• [Task instructions]
From the text on entropy in physiological signals, quote the part that begins with "Physiological signals are" and ends after "to accurately ascertain.".

• [Selected excerpt]
★ ★ ★ ★
Physiological signals are both non-stationary and non-linear. The need for non-linear methods of measuring the complex nature of the signal is therefore vital to gain the full nature of the physiological state. Entropy gives the researcher information concerning the regularity of a signal.1 While irregularity may be described with some accuracy, the meaning behind it has previously been difficult to accurately ascertain.
Researchers have tested the prior standard entropy values to separate irregularity into categories of randomness versus complex coordination underlying a measured signal.2 Studies of arrythmia subjects and healthy controls have shown questionable results, often failing to differentiate the chaotic nature of the arrythmia ECG signals from those of young healthy subjects.3, 4 As arrythmia is an example of a poorly adapting system with highly random interbeat intervals, a scientifically reliable entropy metric must show ability to differentiate this chaotic signal from healthy subjects, as well as from elderly subjects, which are on the opposing end of the regularity spectrum, exhibiting rigid periodicity.
★ ★ ★ ★
• [Provided information]
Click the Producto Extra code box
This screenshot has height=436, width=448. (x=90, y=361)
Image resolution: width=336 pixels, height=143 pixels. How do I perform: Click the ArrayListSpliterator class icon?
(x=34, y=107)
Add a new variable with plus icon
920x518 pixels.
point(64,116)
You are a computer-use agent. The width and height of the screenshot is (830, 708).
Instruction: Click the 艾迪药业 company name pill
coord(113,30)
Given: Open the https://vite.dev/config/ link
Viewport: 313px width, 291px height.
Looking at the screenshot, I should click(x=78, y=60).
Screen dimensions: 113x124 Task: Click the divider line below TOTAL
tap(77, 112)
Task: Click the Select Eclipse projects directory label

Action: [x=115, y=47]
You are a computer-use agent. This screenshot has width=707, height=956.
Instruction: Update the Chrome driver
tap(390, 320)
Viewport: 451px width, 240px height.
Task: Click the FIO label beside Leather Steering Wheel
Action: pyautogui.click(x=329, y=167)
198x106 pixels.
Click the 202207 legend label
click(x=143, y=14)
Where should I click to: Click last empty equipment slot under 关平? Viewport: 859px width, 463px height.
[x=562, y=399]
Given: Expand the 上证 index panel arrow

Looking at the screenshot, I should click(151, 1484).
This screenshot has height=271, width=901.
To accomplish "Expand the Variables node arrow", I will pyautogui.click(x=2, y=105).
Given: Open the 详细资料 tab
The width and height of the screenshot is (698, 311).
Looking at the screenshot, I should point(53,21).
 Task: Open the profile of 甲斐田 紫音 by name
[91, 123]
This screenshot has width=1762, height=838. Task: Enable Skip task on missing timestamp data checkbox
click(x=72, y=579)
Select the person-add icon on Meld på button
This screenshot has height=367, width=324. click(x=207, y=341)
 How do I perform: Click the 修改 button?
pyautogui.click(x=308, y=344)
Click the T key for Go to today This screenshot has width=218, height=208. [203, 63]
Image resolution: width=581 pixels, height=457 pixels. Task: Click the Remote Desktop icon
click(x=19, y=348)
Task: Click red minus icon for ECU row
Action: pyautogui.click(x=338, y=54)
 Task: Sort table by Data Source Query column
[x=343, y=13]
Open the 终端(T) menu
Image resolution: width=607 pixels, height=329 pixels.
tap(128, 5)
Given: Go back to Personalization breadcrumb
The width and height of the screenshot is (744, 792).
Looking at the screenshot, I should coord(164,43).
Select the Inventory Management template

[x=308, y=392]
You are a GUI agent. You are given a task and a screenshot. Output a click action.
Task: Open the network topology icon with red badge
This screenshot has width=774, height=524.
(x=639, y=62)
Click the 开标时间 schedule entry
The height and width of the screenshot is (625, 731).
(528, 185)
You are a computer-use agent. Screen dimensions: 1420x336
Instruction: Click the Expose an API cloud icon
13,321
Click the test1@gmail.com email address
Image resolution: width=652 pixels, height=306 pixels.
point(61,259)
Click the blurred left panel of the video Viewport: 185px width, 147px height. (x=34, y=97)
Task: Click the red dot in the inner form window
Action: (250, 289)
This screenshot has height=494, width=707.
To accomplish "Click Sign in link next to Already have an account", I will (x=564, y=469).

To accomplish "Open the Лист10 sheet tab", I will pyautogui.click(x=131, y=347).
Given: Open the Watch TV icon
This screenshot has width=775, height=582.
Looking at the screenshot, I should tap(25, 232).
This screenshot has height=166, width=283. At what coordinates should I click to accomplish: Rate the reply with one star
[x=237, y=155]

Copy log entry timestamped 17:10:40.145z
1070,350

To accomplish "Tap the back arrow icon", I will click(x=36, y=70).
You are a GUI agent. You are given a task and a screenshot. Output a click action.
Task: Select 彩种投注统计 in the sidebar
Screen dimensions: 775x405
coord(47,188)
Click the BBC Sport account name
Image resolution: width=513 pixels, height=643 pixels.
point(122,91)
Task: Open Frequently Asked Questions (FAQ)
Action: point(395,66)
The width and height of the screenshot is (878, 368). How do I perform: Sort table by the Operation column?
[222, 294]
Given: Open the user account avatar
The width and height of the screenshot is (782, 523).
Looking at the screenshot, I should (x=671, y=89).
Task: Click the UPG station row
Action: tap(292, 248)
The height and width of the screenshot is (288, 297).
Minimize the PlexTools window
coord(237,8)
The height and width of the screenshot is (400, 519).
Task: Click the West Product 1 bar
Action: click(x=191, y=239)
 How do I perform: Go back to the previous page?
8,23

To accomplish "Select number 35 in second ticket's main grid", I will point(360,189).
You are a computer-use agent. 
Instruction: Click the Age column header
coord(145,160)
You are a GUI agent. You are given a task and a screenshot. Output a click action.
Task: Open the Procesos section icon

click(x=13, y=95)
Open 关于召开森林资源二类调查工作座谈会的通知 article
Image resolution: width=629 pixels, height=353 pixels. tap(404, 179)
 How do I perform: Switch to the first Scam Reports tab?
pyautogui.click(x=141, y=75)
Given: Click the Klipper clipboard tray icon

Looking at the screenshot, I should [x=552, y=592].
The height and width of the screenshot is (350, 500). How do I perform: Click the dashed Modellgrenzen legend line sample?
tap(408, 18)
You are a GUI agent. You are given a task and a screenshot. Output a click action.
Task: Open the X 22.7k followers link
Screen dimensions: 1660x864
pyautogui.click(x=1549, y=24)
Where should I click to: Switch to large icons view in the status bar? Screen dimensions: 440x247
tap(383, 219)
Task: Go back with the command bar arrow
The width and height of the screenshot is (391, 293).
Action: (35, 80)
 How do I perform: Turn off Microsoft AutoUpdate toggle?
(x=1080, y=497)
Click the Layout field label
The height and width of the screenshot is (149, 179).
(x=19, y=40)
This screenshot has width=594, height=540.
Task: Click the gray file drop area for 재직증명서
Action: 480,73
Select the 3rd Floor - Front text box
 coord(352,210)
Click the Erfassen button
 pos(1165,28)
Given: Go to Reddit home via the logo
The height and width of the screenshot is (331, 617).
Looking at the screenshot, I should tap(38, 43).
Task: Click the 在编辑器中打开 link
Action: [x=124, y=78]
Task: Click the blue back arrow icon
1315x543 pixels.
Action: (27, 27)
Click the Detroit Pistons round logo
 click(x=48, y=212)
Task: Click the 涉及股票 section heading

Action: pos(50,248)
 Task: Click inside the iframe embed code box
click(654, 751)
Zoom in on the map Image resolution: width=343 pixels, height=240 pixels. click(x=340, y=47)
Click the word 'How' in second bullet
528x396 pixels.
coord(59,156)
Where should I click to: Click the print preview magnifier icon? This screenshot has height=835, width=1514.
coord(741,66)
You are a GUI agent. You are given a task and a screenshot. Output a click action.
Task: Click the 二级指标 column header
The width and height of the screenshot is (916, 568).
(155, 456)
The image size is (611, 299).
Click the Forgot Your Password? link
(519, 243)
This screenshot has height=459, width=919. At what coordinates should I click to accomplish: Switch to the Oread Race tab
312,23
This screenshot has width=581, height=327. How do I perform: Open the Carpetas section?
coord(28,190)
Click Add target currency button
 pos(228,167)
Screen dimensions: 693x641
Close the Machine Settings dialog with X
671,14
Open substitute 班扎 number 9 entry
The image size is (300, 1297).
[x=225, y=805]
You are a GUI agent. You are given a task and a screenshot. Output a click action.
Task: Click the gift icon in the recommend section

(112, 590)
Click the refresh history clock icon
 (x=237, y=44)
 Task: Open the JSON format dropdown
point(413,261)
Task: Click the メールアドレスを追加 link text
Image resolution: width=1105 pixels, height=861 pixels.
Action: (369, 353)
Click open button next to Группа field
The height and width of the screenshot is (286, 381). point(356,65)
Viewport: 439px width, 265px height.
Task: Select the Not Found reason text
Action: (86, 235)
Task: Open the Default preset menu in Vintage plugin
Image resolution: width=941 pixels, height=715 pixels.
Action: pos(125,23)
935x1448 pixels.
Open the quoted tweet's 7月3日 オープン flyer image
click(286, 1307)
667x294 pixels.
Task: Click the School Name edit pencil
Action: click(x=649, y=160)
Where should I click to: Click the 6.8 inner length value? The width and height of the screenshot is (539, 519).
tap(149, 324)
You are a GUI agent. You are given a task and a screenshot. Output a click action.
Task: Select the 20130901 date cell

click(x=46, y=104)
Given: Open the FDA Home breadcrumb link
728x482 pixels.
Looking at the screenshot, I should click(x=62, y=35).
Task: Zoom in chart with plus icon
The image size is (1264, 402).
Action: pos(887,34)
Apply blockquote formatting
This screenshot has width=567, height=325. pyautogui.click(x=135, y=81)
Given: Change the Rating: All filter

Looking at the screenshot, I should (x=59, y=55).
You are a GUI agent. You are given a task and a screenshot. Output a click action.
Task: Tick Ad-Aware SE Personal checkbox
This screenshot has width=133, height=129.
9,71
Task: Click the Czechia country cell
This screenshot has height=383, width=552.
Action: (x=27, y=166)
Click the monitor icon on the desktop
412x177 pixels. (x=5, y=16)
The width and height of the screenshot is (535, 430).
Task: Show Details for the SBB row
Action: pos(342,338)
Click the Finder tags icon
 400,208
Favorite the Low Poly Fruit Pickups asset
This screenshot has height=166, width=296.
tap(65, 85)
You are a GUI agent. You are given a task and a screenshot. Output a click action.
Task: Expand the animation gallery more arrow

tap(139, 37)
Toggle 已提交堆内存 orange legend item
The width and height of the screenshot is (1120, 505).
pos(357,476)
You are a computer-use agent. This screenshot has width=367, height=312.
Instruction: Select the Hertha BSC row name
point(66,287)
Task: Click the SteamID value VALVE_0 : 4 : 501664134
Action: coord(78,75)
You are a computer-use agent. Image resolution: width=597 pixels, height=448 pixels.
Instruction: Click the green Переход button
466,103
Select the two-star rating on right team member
★ ★ ★ ★
• [Exercise answer]
Physiological signals are both non-stationary and non-linear. The need for non-linear methods of measuring the complex nature of the signal is therefore vital to gain the full nature of the physiological state. Entropy gives the researcher information concerning the regularity of a signal.1 While irregularity may be described with some accuracy, the meaning behind it has previously been difficult to accurately ascertain.